Ini dia part terakhir dari seluruh arc event Truth yang ada sub-arc event Truth, Dark Truth. Setelah Action Comics dan Batman/Superman memperkenalkan dua orang supervilain (Wrath dan Savage), akankah ada supervilain baru yang dihadirkan di sini? Jawabannya… ada di bawah ini, hehehe. Tapi sebelum itu, mari sedikit kita rekap kisah arc Dark Truth yang berlangsung mulai Superman/Wonder Woman #18 hingga #21.

Alkisah, pasca hilangnya kekuatan Superman, muncul misteri baru dimana kawan-kawan Clark menghilang secara tiba-tiba. Bahkan termasuk Steel dan juga Lana Lang. Tidak hanya itu saja, properti milik Clark dan keluarganya di Smallville juga tiba-tiba menghilang tak berbekas, seolah-olah ia dan keluarga (angkat) nya tidak pernah eksis.

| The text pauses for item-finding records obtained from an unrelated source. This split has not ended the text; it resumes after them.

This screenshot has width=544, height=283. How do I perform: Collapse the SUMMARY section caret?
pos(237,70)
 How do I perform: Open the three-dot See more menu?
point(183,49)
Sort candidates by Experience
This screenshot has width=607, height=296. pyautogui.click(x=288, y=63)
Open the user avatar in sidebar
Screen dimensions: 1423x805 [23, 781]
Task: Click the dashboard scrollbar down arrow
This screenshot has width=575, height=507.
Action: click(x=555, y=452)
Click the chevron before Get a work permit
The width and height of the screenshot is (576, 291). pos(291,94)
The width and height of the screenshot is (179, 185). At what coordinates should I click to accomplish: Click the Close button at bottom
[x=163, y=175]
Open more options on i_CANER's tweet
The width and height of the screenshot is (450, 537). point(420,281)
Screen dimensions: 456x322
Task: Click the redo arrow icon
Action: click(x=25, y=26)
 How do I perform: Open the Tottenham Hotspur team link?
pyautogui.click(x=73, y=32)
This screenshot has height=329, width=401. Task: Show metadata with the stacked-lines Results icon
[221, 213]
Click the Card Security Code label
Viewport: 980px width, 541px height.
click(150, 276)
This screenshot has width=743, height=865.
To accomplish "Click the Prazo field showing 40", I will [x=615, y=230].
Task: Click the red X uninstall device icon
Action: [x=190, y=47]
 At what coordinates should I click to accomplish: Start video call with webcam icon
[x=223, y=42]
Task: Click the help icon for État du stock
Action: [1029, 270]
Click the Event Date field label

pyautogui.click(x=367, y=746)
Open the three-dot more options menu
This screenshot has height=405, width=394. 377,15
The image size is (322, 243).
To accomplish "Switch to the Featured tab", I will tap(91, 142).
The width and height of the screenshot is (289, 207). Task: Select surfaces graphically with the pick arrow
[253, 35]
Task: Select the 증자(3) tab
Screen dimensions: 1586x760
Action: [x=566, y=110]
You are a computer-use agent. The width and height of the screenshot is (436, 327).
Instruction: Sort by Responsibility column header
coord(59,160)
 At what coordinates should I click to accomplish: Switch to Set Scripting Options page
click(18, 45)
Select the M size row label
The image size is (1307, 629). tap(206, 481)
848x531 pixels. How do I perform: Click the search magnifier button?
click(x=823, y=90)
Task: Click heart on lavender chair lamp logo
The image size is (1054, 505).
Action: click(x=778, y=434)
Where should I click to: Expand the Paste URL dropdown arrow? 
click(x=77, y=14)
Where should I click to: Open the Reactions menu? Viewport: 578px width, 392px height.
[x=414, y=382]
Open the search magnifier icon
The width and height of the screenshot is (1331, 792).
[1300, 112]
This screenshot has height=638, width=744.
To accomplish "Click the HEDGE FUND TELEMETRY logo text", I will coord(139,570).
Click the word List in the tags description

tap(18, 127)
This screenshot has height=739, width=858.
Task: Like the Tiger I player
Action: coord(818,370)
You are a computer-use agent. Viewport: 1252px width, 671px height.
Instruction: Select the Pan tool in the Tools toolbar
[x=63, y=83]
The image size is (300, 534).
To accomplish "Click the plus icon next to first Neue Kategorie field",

Hasil penyelidikan membawa Clark ke gedung putih dimana ia bertemu dengan presiden Obama yang mengakui bahwa pihak pemerintah, melalui A.R.G.U.S. yang dipimpin oleh Steve Trevors, berada di belakang penculikan kawan-kawan Clark. Tujuannya adalah untuk mencari tahu siapa Clark Kent sebenarnya dan apa tujuannya selama ini merahasiakan identitasnya sebagai Superman.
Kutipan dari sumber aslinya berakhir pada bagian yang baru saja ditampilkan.